Some lines in the material below hold the word "will". Copy all of them.

=-=-=-=-=

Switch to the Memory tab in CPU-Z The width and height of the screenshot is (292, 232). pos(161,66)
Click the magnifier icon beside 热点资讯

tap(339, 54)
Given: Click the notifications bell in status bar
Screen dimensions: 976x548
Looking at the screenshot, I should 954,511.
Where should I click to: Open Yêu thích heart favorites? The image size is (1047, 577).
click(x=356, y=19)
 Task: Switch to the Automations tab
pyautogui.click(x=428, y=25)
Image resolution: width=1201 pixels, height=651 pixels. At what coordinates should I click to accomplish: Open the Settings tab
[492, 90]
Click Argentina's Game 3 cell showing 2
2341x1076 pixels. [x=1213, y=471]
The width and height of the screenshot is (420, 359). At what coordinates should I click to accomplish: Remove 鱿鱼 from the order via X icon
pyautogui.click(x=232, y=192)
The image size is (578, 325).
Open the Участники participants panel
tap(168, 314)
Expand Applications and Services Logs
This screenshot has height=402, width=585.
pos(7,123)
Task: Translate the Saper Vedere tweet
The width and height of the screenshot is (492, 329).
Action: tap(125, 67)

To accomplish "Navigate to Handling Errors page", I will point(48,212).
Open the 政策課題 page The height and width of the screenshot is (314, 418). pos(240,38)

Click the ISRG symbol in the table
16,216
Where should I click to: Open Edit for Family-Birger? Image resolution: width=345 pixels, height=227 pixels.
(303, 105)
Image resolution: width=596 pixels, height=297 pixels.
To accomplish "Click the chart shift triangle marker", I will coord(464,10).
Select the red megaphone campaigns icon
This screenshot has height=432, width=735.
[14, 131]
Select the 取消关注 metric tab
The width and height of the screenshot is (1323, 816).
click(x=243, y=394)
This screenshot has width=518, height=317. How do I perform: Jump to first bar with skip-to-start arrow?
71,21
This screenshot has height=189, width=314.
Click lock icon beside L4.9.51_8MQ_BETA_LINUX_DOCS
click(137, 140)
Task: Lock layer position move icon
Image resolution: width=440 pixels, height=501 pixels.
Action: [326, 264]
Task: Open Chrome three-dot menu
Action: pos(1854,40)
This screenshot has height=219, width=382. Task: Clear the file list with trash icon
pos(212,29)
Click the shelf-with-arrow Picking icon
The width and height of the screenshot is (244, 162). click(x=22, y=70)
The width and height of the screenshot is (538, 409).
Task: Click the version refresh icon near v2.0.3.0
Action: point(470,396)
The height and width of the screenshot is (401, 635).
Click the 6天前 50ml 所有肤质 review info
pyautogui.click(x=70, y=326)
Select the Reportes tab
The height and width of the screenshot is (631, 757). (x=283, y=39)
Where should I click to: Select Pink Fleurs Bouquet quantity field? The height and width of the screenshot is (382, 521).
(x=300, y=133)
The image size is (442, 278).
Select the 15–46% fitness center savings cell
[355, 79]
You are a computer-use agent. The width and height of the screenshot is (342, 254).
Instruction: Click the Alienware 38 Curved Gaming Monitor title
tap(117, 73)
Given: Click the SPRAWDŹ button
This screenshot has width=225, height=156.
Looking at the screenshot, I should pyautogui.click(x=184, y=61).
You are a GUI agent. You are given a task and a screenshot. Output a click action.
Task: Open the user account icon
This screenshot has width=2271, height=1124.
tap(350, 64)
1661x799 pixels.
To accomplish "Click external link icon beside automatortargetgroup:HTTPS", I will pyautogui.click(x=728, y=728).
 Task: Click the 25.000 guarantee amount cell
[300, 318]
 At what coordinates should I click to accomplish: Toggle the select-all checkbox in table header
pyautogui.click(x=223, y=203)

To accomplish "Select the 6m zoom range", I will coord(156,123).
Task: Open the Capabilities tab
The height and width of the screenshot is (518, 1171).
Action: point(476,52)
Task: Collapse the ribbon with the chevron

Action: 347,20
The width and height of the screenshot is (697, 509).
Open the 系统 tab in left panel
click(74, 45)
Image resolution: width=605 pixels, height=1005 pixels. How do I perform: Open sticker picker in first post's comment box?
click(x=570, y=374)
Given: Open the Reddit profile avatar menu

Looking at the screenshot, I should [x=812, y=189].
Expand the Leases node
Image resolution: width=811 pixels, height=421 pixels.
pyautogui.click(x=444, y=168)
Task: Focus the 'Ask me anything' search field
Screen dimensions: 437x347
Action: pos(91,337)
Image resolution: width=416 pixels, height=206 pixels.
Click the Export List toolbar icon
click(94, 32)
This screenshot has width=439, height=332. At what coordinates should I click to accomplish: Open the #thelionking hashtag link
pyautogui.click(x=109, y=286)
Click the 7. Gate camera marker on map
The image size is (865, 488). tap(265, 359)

=-=-=-=-=

== YOUR SOLUTION ==
To accomplish "Navigate to Handling Errors page", I will point(48,212).
To accomplish "Click the chart shift triangle marker", I will coord(464,10).
To accomplish "Click external link icon beside automatortargetgroup:HTTPS", I will pyautogui.click(x=728, y=728).
To accomplish "Select the 6m zoom range", I will coord(156,123).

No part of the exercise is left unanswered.